The ein2 mutation overcomes phenotypes associated with ethylene overproduction in the phyA phyB double mutant. A, Effect of the ein2 mutation on internode lengths in wild-type (WT) and phyA, phyB, and phyA phyB mutant backgrounds. Values represent means ± se for n = 8 to 12. B, Shoot apex of 4-week-old plants. C, Representative leaf from node 5 of a 4-week-old plant. Plants were grown in the greenhouse under a natural daylight photoperiod extended to 18 h.

Figure 5.

The ein2 mutation enhances leaflet expansion under multiple wavelengths of monochromatic light.

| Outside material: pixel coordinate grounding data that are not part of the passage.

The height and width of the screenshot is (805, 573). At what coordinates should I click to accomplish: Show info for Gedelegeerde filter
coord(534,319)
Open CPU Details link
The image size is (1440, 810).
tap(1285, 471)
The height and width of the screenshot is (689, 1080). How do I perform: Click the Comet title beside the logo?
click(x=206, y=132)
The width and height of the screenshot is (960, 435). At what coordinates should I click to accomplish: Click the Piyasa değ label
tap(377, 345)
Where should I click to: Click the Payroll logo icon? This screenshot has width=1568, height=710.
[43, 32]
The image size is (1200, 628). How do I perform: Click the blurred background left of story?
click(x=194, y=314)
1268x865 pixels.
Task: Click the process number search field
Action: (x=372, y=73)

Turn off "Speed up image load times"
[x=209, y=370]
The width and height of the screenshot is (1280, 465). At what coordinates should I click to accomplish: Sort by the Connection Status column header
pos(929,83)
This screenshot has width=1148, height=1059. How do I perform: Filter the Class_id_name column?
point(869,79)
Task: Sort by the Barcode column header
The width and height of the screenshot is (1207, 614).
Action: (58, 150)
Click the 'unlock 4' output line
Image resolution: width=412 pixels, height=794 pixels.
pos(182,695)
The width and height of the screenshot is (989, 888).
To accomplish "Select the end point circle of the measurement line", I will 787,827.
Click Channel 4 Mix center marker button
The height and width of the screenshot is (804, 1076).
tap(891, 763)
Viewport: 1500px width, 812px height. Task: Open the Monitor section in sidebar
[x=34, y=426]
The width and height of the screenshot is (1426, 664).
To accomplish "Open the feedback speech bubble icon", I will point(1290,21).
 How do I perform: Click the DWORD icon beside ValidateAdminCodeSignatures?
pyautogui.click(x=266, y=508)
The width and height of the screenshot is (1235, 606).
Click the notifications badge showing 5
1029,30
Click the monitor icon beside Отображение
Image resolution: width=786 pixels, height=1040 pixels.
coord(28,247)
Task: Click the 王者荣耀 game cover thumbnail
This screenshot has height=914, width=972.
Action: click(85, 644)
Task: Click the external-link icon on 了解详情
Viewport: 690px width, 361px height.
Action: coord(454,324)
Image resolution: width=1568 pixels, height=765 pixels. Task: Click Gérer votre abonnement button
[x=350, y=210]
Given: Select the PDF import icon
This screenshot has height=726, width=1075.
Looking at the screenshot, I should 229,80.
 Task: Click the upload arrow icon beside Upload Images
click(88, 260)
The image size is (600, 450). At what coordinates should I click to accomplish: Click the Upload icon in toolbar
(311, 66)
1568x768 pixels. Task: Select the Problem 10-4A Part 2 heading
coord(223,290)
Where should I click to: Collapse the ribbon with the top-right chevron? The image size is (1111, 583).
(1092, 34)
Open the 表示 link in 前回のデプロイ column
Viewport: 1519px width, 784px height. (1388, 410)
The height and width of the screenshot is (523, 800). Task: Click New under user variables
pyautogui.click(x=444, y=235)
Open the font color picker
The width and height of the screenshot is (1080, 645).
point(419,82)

Wild-type (WT) and ein2 seedlings were grown from sowing for 12 d under monochromatic far-red, red, or blue light (all 15 µmol m⁻² s⁻¹) or in complete darkness. Leaflet area was estimated as the product of length and width of the larger leaflet from the first true foliage leaf (node 3). Internode length was measured as the length between nodes 1 and 3. Values represent means ± se for n = 8 to 12.

Figure 6.

The ein2 mutation enhances the response to both phytochromes and cryptochromes. Seedlings of the wild type (WT), ein2, phyA, phyB, and their double- and triple-mutant combinations were grown from sowing for 12 d under monochromatic red or blue light (15 µmol m⁻² s⁻¹). Leaflet area was estimated as the product of length and width of the larger leaflet from the first true foliage leaf (node 3). Internode length was measured as the length between nodes 1 and 3. Values represent means ± se for n = 7 to 12.

Figure 7.

The effects of ein2 are partly mediated through the LIP1/LONG1 module. A, Interaction of ein2 and long1 in control of internode length, leaf expansion, and stem thickness. Internode length was measured as the length between nodes 1 and 3. Leaflet area was estimated as the product of length and width of the larger leaflet from the first true foliage leaf (node 3). Values represent means ± se for n = 8 to 12. B, Comparison of 12-d-old lip1 and ein2 lip1 double-mutant plants grown in darkness. C, Reversion of lip1 ein2 elongation phenotype by long1 in plants grown under natural daylight in the greenhouse. Internode length was measured as the length between nodes 1 and 6. Values represent means ± se for n = 7 to 10. WT, Wild type.